=== Provided entries ===
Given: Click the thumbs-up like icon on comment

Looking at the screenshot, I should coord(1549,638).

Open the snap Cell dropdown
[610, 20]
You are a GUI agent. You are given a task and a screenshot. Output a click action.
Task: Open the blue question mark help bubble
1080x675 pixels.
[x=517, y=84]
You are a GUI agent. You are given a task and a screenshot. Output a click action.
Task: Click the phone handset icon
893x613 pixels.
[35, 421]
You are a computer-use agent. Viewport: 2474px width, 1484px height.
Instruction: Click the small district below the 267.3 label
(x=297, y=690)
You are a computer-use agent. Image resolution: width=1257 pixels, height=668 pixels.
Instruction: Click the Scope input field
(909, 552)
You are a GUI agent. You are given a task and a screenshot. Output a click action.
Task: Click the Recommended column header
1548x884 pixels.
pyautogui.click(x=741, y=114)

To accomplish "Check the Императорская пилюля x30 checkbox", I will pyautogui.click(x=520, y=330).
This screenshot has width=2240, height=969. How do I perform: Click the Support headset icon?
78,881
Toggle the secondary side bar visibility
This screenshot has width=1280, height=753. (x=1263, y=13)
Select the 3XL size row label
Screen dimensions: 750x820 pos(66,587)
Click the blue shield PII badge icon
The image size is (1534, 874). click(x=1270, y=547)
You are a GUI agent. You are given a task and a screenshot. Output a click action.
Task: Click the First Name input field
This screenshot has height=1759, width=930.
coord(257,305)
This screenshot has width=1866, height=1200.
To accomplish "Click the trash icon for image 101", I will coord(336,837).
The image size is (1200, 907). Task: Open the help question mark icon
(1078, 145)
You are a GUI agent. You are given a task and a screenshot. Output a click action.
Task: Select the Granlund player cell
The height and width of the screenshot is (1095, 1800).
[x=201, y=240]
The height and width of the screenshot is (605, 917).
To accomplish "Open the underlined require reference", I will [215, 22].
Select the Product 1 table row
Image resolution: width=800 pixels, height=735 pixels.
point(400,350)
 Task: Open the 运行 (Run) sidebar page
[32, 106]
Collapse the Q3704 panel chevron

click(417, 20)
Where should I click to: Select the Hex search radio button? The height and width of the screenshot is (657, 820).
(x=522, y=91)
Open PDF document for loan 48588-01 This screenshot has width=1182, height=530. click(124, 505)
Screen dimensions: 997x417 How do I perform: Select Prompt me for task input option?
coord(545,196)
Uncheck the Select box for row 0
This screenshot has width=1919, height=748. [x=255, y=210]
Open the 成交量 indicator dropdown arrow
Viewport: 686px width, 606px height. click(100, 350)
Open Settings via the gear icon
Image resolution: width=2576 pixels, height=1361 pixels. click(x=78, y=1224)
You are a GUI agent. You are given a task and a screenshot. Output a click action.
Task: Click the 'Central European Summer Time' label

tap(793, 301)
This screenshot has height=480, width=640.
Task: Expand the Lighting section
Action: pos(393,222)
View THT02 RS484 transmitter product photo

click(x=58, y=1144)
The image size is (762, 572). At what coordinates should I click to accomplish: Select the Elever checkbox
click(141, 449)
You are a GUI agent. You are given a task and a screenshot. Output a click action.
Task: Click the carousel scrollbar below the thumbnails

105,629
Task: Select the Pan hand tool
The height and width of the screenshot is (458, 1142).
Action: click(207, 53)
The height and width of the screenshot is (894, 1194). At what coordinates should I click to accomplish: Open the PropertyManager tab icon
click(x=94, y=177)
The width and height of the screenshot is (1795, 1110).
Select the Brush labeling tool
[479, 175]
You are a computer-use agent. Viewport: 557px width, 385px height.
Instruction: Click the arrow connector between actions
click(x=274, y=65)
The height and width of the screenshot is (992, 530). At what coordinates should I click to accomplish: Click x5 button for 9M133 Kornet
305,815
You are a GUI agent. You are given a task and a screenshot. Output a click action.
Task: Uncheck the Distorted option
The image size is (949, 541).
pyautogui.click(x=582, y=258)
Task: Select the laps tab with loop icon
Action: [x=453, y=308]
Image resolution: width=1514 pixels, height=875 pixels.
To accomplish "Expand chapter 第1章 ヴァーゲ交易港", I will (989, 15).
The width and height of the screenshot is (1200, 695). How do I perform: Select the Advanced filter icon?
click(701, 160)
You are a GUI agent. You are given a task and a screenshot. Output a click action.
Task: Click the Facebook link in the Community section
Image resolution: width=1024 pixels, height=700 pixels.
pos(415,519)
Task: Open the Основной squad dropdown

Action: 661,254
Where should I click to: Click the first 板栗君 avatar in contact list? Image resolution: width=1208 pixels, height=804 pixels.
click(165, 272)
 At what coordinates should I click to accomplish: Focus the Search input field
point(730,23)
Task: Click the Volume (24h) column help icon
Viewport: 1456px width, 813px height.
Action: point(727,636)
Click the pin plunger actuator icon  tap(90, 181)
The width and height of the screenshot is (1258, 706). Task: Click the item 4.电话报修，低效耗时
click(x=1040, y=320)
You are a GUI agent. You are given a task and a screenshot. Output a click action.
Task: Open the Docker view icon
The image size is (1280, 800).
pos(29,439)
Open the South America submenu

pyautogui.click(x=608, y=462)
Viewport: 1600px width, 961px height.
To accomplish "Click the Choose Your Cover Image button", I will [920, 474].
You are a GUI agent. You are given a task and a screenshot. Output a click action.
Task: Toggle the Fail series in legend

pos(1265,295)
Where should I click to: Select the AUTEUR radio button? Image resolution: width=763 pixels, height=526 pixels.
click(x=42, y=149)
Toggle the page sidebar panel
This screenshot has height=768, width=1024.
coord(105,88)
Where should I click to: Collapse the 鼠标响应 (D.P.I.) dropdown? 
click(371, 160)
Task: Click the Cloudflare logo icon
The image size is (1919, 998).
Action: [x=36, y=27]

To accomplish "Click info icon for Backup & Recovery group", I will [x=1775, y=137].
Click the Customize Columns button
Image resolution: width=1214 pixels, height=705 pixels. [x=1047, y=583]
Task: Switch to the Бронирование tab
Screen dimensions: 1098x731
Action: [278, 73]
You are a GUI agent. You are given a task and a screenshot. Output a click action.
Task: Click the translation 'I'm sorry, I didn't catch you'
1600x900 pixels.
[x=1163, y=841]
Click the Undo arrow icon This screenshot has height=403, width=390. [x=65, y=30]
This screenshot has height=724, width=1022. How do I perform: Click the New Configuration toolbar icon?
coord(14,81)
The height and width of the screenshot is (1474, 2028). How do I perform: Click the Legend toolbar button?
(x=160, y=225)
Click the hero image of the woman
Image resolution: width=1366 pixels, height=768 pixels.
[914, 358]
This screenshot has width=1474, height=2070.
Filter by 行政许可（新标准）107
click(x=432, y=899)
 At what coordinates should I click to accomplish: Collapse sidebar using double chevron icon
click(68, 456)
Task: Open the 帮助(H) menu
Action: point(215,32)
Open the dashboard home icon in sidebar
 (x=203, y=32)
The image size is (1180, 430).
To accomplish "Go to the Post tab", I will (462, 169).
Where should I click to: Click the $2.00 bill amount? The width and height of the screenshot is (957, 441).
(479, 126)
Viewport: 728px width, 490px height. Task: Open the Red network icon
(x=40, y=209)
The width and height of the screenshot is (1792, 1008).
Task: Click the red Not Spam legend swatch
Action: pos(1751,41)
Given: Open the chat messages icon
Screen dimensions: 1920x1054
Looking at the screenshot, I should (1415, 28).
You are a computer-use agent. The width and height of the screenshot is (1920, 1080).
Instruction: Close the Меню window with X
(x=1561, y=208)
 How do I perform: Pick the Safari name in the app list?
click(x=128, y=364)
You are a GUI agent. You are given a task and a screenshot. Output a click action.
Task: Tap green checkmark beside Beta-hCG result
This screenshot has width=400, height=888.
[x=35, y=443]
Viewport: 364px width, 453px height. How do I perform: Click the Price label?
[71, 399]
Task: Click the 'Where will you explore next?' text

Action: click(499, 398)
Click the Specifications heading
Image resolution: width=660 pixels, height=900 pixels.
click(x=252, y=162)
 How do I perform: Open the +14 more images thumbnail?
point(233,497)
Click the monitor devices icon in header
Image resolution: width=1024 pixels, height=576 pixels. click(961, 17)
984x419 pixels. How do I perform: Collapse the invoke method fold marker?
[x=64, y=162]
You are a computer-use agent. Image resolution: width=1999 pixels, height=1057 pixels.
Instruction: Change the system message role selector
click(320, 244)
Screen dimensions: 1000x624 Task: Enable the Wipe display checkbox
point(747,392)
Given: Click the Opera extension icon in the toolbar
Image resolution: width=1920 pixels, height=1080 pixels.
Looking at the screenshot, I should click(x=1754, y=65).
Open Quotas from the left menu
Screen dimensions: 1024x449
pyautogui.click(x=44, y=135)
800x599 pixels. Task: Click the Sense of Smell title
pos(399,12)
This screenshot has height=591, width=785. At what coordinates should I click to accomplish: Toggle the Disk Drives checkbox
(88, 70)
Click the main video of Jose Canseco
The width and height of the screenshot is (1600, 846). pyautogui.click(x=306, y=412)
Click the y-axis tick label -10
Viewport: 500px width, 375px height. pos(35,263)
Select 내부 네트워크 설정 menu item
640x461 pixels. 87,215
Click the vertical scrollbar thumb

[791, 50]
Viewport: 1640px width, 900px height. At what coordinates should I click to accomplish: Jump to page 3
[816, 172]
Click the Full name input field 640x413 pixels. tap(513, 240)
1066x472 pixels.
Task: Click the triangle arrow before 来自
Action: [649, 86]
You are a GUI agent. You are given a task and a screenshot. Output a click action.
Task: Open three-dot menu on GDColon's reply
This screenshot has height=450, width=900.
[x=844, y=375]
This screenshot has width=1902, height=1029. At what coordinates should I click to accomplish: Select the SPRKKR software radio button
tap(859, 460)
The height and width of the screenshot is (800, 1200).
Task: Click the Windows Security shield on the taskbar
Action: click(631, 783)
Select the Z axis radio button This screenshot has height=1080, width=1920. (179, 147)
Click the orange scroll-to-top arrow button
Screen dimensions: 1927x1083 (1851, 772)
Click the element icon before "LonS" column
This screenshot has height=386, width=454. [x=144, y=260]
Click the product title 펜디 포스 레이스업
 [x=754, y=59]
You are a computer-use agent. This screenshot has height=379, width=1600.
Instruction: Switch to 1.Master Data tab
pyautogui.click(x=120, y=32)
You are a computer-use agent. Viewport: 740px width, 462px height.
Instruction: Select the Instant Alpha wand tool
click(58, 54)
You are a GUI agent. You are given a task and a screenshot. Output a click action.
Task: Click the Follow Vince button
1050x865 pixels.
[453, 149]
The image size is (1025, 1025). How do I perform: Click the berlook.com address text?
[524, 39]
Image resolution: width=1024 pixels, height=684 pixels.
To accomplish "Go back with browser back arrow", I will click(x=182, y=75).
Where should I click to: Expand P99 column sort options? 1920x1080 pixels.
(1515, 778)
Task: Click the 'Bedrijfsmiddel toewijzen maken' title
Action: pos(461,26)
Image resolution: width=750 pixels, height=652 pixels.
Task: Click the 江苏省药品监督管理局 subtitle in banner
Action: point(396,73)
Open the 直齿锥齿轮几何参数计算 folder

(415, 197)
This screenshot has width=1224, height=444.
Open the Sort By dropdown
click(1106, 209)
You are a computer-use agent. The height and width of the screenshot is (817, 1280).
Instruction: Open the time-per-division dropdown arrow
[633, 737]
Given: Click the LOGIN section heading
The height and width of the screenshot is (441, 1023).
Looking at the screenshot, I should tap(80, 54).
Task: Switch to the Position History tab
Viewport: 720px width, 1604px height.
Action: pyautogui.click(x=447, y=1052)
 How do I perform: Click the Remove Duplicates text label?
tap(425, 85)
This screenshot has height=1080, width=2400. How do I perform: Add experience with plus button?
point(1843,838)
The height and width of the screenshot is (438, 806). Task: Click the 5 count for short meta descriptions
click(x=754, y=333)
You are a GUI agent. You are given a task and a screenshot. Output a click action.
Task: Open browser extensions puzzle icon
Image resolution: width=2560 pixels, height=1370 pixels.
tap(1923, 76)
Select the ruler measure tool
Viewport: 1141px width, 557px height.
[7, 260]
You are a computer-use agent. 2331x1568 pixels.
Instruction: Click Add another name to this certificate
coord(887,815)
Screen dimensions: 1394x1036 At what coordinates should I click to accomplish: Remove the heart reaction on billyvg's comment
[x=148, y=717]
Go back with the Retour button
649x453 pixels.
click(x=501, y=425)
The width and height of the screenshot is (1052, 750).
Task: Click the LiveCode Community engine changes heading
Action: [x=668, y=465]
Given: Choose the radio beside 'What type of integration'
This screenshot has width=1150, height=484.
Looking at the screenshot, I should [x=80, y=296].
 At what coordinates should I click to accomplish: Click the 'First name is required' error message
===
**Brief**
Copy out the data from the line with "Task: Open the Основной squad dropdown" to the line with "click(x=1040, y=320)", including both of those lines, without changing anything.

**Full output**
Task: Open the Основной squad dropdown

Action: 661,254
Where should I click to: Click the first 板栗君 avatar in contact list? Image resolution: width=1208 pixels, height=804 pixels.
click(165, 272)
 At what coordinates should I click to accomplish: Focus the Search input field
point(730,23)
Task: Click the Volume (24h) column help icon
Viewport: 1456px width, 813px height.
Action: point(727,636)
Click the pin plunger actuator icon  tap(90, 181)
The width and height of the screenshot is (1258, 706). Task: Click the item 4.电话报修，低效耗时
click(x=1040, y=320)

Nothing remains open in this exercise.